12日夕方、羽田に向かうモノレールの中で運輸省にいた旧知に出会う。昨年10月から故郷の市の市長になっているという。同じ世代なので新しい挑戦に力づけられる。
 富山空港が雪で着陸できない場合は羽田に戻るとアナウンスがあったが、20分ほど旋回して何とか着陸。富山では、昔の「青年の船」の仲間が集まってくれた。

 13日アイザック小杉文化ホール(射水市)で講演。聴衆多数。
 その後、昭和女子大学光葉同窓会富山支部長に、すっかりご無沙汰している高校時代の恩師に会わせていただく。私の卒業写真もお持ちで、45年(!)前にタイムスリップ。

 14日は素晴らしい晴天のもと立山連峰が美しく輝くなか帰京する。 

光の春 [2010年02月06日(土)]

 2月4日は立春で陽の光は力を増してきている。この冬一番の冷え込みの中B日程試験が行われた。付添いの保護者にご挨拶に行くと、受験生もいて最後の追い込みをしていた。

 3日火曜日の授業の最後に、かわいいアヒルのボックス入りのウェットティッシュをもらった。1時間目の授業で「眠るな!」とずいぶん注意したが、熱心に聞いてくれる学生もいた。

 5日受付の前にお雛様が飾られ、急にその空間が明るく華やぐ。ブリスベンの公邸など「さまざまのこと思い出す・・・」。お昼は留学生交流会。今、昭和女子大学には68名の留学生が在籍しており、16名がこの3月に卒業する。
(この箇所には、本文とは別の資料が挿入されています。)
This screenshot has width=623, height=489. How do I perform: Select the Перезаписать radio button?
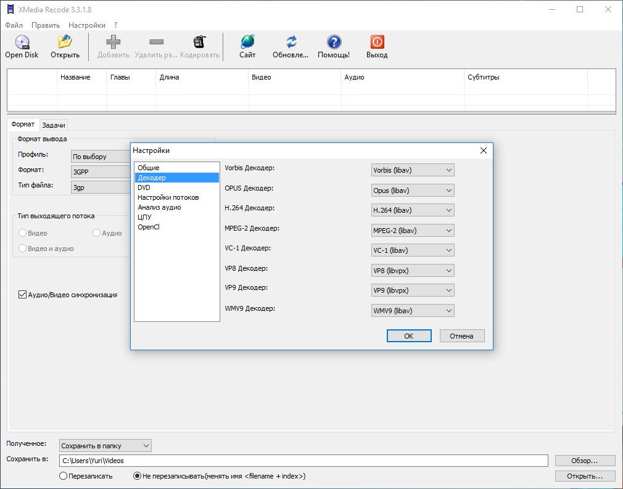(64, 476)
挨拶したベトナムからの留学生ハーさんは岡崎記念奨学財団の奨学生として来日したが、もう3年かと驚く。中国の孫さんといい、留学生は意欲的に勉強しており、わが大学の宝であるとともに世界の宝だと思う。

 6日はママチャレのシンポジウムと入学試験委員会。「ママも再チャレンジ」も今回で5期、「ものの見方が変わった」「受講したことで自分の強みを生かそうという気になった」など、意義のあるプログラムと実感。蟹瀬令子さんの話はいつも新鮮で刺激的。

梅が香 [2010年02月01日(月)]

 まだ寒の内と言うのに梅の香りがどこからか薫る。1月26日は女性文化研究所の120回の研究会で「八代集と梅香歌」と題して日本語日本文学科の胡秀敏准教授の発表を聞く。「月やあらぬ」の業平の歌の詞がきには梅ともさくらともいっていないのに、後世の歌は梅が香、昔の恋人の連想の約束ごとで詠まれているなど、久しぶりに雅な世界に浸る。

 27日は入学試験委員会でA日程試験の合格者、補欠を決定し受験生に通知。
 夕方パスポートの更新に都庁に行く。10年間にほんとにいろいろな国に旅行したなとページを見て感慨深い。公務員時代はもっぱら公用旅券、外交旅券で出張し、私用の海外旅行はほとんどなかったが、2003年以後急に増えた。
 そのあと富山中部高校の同窓会である東京神通会に顔を出す。

 28日大学部局長会。非常勤講師の方を多数お願いするが、立派な学歴の方が多く、大学院の過剰供給の結果だろう。

 上海交通大学の国際協力学院 許副院長、袁院長補佐、留学生担当 段氏、受入担当 林氏が来訪。交換協定書にサイン。英語コミュニケーション学科長、国際学科長とともにお昼をご一緒するが、英語で会話。昨年3月私たちが訪問した時も英語で講演するよう要請されたが、国際化に力を入れておられるのを実感。中国も大卒者は就職難だが、名門理工系大学だけあって卒業生の就職率は100%だそうである。